ISLAMABAD: A Pakistani regulator has decided to abolish preferential buyback rates for electricity sold to the national grid by existing rooftop solar users, according to a draft of the notification seen by Arab News on Monday.
The development comes days after Pakistan introduced new regulations that sharply reduced the rate at which households and businesses were being paid for excess electricity generated from rooftop solar systems, in a move that was likely to ease financial pressure on state-run power utilities.
The changes, which were widely criticized in Pakistan, replaced the net-metering regime, under which solar users offset power bills at the same rate they pay for grid power, with a net-billing framework that separates buying and selling prices, which meant consumers would pay full tariffs for power drawn from the grid while receiving a lower, market-linked rate for excess power they exported.
However, the National Electric Power Regulatory Authority (NEPRA) is now amending the regulations notified on Feb. 9 to allow existing solar users to continue to sell excess power to the national grid at the same rates they purchase from it.
"The National Electric Power Regulatory Authority hereby notifies following amendment(s) in the National Electric Power Regulatory Authority (Prosumer) Regulations," it said in the draft notification.
"Notwithstanding the repeal effected by these regulations, nothing shall affect approvals granted, licenses or concurrences issued and agreements executed under the repealed regulations before the commencement of these regulations and any distributed generator having a valid agreement executed under the repealed regulations shall be billed in accordance with rate and mechanism provided in the repealed regulations till the expiry of the term of the agreement executed under the repealed regulations," it said.
"Provided that this sub-regulation shall be deemed to have taken effect on 9th February 2026 and shall always be deemed to have had effect accordingly."
NEPRA has sought public comments on draft amendment within 30 days of the publication to finalize the amendment.
Pakistan has seen an unprecedented boom in rooftop solar systems over the past three years as households and businesses turned to private generation to escape record electricity prices, frequent outages and inflation-driven energy costs.
Solar power grew from 4 percent of the energy mix in 2021 to over 14–25 percent in 2024-2025, official figures show.
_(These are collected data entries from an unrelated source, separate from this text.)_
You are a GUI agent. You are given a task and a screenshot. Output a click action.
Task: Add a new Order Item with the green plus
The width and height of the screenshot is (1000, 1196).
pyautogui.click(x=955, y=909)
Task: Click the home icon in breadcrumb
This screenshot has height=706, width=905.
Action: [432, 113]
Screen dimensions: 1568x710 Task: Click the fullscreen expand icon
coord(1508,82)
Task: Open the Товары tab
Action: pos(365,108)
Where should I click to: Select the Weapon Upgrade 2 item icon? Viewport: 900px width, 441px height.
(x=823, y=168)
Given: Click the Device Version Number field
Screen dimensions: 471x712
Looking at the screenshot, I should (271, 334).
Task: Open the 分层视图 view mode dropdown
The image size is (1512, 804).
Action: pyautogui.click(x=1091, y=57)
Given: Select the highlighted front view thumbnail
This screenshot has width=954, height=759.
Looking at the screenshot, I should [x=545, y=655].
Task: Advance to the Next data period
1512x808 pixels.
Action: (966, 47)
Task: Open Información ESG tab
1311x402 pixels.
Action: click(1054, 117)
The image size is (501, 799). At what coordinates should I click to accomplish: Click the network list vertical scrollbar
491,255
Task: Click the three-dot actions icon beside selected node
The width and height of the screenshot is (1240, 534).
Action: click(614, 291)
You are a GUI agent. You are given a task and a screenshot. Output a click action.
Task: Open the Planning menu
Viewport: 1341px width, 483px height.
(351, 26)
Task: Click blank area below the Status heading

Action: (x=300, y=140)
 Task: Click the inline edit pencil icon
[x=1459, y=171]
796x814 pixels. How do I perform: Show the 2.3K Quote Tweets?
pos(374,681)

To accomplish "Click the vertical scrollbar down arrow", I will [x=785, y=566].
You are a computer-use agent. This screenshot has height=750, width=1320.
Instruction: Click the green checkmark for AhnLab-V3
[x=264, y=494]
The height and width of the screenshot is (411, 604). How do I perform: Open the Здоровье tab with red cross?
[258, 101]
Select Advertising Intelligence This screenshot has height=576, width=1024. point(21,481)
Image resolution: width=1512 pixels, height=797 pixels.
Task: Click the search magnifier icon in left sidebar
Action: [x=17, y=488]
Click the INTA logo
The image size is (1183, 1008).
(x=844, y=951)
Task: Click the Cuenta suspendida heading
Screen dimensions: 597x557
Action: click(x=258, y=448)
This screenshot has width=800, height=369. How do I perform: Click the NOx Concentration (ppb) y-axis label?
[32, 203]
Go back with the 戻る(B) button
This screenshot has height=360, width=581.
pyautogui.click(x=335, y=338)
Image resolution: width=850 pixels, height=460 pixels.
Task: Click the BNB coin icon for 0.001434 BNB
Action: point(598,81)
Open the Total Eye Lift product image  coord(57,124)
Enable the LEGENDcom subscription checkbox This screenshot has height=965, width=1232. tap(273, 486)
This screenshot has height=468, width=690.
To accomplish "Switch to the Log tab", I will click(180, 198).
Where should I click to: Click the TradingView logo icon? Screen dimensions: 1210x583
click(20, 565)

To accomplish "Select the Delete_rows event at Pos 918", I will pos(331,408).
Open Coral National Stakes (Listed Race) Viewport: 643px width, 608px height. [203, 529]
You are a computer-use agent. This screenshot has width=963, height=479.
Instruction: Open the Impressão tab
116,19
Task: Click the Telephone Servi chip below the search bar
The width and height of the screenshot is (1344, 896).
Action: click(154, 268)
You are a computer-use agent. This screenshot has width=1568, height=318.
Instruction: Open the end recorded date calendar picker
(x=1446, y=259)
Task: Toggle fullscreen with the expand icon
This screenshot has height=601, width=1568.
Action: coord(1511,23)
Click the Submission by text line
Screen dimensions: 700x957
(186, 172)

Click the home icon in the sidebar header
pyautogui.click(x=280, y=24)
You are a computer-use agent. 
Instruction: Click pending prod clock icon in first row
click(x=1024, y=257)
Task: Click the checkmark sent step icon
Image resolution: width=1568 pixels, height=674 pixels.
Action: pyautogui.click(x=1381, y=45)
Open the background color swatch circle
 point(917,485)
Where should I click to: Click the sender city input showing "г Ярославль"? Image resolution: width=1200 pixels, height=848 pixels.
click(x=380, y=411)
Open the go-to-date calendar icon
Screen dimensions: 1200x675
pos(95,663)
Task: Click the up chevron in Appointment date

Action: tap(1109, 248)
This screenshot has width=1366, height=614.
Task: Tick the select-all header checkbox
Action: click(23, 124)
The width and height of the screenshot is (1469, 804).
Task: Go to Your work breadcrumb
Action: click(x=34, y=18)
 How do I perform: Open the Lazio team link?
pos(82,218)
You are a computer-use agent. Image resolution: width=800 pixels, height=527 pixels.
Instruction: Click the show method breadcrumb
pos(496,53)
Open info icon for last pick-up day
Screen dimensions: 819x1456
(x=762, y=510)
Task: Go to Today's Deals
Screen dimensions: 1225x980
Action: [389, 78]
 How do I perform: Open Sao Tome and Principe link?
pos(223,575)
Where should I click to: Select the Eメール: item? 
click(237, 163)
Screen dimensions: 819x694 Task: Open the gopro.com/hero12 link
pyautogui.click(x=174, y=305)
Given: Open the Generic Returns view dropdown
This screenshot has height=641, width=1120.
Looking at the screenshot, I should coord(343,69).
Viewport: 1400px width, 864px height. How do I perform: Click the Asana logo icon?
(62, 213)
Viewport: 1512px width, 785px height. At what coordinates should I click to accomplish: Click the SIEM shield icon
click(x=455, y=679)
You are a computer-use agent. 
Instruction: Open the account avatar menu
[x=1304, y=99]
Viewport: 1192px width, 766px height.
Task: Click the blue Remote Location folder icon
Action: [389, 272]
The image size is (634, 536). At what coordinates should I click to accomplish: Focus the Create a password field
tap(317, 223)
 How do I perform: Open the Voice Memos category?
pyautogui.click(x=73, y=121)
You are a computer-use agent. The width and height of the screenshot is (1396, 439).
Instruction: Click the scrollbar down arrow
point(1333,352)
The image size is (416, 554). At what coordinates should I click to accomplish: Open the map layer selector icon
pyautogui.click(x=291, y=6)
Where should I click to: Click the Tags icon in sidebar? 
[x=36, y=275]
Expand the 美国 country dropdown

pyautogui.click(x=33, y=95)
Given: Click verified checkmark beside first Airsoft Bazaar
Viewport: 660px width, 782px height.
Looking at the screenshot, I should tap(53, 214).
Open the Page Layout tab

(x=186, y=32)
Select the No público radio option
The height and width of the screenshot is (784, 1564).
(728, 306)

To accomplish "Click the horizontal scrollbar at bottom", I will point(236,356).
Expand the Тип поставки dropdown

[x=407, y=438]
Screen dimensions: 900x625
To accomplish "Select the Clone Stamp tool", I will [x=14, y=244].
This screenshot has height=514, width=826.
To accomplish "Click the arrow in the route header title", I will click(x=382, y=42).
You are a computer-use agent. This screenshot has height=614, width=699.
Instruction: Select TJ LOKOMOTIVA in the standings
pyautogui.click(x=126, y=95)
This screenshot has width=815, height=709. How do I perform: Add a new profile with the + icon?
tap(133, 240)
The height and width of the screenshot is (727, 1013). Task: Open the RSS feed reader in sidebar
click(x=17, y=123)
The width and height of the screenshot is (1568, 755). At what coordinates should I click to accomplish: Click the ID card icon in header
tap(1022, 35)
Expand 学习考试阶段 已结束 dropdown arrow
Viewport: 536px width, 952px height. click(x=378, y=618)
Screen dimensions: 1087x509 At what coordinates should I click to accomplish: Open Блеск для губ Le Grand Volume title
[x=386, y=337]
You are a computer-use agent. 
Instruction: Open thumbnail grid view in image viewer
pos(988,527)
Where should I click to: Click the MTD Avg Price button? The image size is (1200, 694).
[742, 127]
Driven by skyrocketing grid tariffs, Pakistan became one of the world’s top new solar adopters, importing roughly 22 gigawatts (GW) of solar panels in 2024 alone. Industry data shows tens of thousands of new solar connections have been added annually, significantly reducing demand from the grid during daylight hours.
Power distribution companies had warned that the net-metering regime was eroding revenues, worsening losses and shifting costs onto non-solar consumers, a growing concern in a sector already weighed down by billions of dollars in circular debt.
The revised framework, notified on Feb. 9, sought to rebalance incentives while still allowing consumers to generate their own electricity, officials said.
The revised regulations apply to distributed generation systems using solar, wind or biogas technology with installed capacity of up to one megawatt. Installed capacity may not exceed a consumer’s sanctioned load, and utilities may restrict new connections if injections exceed 80 percent of a local transformer’s rated capacity.
Projects above 250 kilowatts will require technical studies before approval. All new agreements will be signed for five years and renewed under the updated rules, according to the regulations notified on Feb. 9. Existing net-metered consumers will remain on their current contracts until expiry, after which they will transition to the new billing system.
NEPRA said at the time the policy aimed to balance renewable energy adoption with grid stability and financial sustainability as Pakistan tries to reform a power sector marked by chronic losses, rising subsidies and persistent fiscal pressure.